Accordingly, since credible evidence supported the factual determinations of the trial court, we find no grounds to reverse the trial court’s exercise of its discretionary authority. Thus, the decision of the court is affirmed.
1 See Anderson v. Anderson, 29 Va. App. 673, 678, 514 S.E.2d 369, 372 (1999).
2 Although the court did not indicate that it considered factors nine and ten, evidence applicable to these factors was presented during the hearing. In addition, neither party has raised any issue concerning the failure of the court to enunciate its findings pertaining to these factors on appeal.

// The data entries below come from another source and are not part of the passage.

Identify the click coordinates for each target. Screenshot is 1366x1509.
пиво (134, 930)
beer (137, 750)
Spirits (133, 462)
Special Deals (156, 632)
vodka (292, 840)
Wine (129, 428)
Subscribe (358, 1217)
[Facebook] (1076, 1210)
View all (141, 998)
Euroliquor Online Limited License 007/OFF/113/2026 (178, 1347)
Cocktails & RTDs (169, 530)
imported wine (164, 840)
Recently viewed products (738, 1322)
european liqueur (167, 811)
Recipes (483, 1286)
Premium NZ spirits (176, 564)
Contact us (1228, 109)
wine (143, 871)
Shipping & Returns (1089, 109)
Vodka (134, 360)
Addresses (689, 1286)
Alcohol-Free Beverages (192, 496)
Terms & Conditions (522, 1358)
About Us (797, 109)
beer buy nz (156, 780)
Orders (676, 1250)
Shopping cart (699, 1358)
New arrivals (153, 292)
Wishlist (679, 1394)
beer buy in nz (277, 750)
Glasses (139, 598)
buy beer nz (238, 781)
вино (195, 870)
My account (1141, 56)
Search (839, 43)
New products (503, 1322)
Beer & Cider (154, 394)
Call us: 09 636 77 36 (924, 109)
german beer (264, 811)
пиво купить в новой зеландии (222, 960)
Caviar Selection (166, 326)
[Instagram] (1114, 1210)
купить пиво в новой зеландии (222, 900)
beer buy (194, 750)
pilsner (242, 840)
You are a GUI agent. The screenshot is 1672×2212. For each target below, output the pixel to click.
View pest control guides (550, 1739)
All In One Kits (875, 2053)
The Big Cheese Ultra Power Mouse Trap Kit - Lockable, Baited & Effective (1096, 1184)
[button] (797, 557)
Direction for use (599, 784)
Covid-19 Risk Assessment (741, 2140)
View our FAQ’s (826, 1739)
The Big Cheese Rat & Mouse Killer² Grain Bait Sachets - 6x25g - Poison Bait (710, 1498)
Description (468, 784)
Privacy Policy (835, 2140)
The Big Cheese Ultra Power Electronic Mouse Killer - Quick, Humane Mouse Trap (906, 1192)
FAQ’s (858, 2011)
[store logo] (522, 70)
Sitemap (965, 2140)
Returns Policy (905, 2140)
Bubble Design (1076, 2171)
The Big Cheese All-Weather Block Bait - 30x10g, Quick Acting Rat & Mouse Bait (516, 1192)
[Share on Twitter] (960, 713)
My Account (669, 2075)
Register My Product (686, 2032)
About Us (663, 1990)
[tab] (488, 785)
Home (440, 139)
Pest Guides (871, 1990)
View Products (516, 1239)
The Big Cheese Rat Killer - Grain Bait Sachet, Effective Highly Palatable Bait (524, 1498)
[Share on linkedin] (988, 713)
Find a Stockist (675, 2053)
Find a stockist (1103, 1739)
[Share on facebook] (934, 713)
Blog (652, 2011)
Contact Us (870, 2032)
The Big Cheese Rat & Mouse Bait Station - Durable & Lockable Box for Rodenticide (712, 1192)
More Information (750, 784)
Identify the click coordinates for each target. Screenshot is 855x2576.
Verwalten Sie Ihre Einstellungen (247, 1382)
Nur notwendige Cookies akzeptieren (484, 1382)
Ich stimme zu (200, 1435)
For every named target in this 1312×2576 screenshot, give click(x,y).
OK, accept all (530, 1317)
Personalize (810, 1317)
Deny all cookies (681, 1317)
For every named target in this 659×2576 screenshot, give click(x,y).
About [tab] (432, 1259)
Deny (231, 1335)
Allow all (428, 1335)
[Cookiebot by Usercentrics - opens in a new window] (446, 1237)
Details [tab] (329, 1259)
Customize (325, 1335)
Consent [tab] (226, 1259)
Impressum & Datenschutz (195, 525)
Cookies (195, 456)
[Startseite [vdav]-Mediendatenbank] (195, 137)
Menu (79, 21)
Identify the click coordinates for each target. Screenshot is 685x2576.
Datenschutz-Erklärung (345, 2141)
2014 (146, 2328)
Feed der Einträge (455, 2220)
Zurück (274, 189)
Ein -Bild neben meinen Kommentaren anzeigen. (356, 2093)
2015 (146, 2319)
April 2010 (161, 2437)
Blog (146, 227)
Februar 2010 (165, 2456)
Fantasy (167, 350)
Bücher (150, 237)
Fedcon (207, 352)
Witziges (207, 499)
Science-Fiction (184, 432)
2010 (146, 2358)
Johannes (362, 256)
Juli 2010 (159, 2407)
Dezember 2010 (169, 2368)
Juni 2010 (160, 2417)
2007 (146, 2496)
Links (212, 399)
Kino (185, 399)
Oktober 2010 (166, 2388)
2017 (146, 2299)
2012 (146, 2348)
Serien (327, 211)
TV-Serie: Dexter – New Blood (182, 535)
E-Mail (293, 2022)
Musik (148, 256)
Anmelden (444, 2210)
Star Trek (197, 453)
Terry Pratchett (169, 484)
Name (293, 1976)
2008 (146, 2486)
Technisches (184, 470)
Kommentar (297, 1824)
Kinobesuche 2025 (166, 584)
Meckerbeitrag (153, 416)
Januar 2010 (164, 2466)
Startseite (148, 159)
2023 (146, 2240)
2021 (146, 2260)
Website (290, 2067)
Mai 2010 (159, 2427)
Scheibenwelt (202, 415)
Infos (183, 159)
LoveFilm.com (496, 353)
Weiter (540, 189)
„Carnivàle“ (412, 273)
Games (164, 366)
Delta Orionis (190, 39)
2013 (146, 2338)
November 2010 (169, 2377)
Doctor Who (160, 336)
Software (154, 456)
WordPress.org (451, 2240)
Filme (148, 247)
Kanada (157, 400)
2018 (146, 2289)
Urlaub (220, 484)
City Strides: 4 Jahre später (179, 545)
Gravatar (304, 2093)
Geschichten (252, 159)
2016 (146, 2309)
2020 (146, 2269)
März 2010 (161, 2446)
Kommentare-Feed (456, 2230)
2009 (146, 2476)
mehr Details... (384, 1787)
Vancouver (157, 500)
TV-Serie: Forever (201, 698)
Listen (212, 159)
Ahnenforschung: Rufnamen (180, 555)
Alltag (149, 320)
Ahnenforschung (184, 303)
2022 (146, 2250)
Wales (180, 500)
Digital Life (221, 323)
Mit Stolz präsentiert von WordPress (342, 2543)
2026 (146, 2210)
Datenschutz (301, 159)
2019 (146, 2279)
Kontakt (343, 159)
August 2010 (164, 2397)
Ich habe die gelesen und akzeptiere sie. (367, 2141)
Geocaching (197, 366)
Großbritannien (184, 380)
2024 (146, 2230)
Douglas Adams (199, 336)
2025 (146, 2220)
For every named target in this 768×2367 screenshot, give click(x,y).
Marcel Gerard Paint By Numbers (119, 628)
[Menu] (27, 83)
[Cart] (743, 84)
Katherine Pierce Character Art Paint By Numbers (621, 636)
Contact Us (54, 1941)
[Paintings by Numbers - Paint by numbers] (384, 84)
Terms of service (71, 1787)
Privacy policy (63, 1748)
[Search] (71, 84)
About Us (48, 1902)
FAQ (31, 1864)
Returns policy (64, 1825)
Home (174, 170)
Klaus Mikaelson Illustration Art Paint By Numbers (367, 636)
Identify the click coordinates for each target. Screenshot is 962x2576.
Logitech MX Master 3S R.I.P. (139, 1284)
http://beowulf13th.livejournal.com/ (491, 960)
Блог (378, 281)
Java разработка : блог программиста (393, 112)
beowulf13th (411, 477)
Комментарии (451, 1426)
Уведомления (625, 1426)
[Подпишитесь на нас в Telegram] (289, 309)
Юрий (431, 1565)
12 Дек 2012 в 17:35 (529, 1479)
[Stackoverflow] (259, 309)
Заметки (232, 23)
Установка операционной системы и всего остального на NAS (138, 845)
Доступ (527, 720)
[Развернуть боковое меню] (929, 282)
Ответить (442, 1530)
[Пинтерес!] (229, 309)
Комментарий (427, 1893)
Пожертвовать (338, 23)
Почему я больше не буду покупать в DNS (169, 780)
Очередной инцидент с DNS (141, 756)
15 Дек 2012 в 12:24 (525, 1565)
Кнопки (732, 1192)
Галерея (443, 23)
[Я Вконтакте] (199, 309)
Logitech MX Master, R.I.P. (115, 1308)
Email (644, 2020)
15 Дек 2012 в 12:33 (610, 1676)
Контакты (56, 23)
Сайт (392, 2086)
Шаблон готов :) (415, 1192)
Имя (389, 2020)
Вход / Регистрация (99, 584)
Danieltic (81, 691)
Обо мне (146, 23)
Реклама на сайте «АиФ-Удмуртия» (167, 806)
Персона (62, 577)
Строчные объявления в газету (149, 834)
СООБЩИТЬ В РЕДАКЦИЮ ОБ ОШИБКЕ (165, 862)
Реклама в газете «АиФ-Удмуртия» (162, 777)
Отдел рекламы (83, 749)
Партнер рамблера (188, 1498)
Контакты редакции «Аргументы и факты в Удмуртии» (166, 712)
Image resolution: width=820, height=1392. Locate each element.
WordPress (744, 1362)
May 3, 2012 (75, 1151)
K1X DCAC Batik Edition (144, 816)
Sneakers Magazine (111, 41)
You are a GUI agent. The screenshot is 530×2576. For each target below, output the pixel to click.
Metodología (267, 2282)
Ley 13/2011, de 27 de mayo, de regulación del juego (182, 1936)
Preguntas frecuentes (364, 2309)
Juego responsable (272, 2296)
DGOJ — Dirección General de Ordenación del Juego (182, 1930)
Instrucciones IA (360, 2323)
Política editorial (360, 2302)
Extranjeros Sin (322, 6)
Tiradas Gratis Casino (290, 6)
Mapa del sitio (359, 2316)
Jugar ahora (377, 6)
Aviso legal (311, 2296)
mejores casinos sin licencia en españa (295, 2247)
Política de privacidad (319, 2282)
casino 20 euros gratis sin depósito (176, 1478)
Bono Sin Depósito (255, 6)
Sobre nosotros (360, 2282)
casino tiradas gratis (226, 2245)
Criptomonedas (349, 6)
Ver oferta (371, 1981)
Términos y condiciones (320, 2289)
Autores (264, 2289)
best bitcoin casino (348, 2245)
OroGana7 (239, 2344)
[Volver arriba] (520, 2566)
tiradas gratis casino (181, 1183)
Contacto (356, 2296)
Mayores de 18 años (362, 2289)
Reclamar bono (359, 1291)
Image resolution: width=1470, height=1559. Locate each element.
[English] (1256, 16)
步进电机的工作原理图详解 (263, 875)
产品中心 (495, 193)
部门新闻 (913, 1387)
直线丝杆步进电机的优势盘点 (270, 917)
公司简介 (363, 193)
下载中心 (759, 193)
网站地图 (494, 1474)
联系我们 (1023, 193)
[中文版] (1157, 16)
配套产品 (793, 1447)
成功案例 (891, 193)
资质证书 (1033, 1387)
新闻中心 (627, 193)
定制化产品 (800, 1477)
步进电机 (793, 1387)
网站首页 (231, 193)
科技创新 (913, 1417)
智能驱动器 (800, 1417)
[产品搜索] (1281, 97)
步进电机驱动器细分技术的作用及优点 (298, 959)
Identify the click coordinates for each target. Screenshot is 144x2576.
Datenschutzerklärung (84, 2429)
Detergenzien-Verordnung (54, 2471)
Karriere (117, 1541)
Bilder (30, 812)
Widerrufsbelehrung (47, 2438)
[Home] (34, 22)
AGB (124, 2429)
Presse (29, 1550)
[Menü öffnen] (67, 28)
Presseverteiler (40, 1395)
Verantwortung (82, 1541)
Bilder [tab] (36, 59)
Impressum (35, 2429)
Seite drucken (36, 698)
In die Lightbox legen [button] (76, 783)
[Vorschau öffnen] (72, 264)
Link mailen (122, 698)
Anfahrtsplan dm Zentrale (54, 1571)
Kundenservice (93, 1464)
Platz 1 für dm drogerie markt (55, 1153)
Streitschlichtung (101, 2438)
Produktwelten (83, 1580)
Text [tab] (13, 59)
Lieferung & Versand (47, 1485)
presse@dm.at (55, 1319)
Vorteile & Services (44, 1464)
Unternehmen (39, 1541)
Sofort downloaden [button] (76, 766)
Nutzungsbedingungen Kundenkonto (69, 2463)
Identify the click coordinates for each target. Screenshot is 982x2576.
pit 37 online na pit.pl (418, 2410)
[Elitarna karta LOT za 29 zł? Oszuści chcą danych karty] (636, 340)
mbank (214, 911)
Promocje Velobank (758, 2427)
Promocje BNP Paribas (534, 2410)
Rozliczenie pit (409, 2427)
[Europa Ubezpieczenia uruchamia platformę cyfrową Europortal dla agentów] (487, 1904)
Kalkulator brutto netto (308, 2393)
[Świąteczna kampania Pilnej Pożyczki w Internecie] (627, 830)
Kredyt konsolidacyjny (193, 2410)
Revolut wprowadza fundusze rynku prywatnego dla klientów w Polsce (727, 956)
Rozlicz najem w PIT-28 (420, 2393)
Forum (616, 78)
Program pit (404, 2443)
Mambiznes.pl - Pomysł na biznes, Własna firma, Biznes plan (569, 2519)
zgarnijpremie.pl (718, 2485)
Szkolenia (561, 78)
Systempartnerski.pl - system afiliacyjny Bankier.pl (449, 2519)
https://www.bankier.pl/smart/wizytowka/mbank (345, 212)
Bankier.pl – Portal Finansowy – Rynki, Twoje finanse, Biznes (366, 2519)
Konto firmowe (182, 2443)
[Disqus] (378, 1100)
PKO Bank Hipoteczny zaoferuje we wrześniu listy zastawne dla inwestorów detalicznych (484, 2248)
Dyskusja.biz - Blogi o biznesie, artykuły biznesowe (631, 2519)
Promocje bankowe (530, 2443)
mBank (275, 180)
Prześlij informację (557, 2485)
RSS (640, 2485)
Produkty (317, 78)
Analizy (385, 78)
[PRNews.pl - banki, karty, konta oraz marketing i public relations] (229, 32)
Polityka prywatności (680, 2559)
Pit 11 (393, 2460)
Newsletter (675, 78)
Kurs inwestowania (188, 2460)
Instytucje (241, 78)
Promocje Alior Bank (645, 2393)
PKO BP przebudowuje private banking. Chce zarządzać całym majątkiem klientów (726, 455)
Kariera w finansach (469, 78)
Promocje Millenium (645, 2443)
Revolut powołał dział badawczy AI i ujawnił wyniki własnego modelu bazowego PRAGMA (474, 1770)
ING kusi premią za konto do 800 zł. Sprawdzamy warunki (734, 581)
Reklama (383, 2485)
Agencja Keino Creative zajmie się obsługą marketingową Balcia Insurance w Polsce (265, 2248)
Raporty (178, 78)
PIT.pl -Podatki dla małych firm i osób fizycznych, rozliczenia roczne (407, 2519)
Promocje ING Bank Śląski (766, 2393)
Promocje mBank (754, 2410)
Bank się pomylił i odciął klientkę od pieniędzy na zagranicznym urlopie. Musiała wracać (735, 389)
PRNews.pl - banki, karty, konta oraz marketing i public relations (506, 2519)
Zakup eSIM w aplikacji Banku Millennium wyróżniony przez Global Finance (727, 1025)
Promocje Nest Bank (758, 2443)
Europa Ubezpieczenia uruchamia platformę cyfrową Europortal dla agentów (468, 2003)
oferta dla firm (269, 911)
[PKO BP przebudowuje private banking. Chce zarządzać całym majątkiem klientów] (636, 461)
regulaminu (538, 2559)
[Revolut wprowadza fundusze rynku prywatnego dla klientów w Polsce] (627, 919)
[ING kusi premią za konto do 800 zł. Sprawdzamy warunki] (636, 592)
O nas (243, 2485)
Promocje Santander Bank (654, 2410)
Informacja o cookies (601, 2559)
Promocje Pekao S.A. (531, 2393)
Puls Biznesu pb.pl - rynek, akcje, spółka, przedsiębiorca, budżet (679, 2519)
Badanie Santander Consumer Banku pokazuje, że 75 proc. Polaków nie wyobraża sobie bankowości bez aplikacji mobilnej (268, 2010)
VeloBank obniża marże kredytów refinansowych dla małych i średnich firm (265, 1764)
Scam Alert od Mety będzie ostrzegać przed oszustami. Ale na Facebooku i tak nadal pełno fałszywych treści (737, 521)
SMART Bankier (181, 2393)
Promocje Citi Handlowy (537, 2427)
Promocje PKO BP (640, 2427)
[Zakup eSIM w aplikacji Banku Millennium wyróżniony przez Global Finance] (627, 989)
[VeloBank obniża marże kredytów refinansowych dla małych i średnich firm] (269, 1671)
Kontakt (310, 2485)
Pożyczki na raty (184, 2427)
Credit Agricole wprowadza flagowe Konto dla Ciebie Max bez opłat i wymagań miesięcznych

3 Piatt v. Piatt, 27 Va. App. 426, 432, 499 S.E.2d 567, 570 (1998).
4 Hughes v. Gentry, 18 Va. App. 318, 326, 443 S.E.2d 448, 453 (1994).
5 See Bostick v. Bostick-Bennett, 23 Va. App. 527, 478 S.E.2d 319 (1996).
6 Id. at 535, 478 S.E.2d at 323.
7 Cloutier v. Queen, 35 Va. App. 413, 430, 545 S.E.2d 574, 583 (2001) (quoting Simmons v. Simmons, 1 Va. App. 358, 362, 339 S.E.2d 198, 200 (1986)).
8 Id. at 423-24, 545 S.E.2d at 579.
9 Id. at 427, 545 S.E.2d at 581.
10 Id. at 425, 545 S.E.2d at 580.
11 Sargent v. Sargent, 20 Va. App. 694, 702, 460 S.E.2d 596, 599 (1995) (quoting Woolley v. Woolley, 3 Va. App. 337, 345, 349 S.E.2d 422, 426 (1986)) (emphasis added).
12 See Walker v. Fagg, 11 Va. App. 581, 586, 400 S.E.2d 208, 211 (1991).
13 See Bailes v. Sours, 231 Va. 96, 99, 340 S.E.2d 824, 826 (1986).
14 Street v. Street, 25 Va. App. 380, 387, 488 S.E.2d 665, 668 (1997) (en banc).
15 Cloutier, 35 Va. App. at 427, 545 S.E.2d at 581.
16 See Scinaldi v. Scinaldi, 2 Va. App. 571, 575, 347 S.E.2d 149, 151 (1986).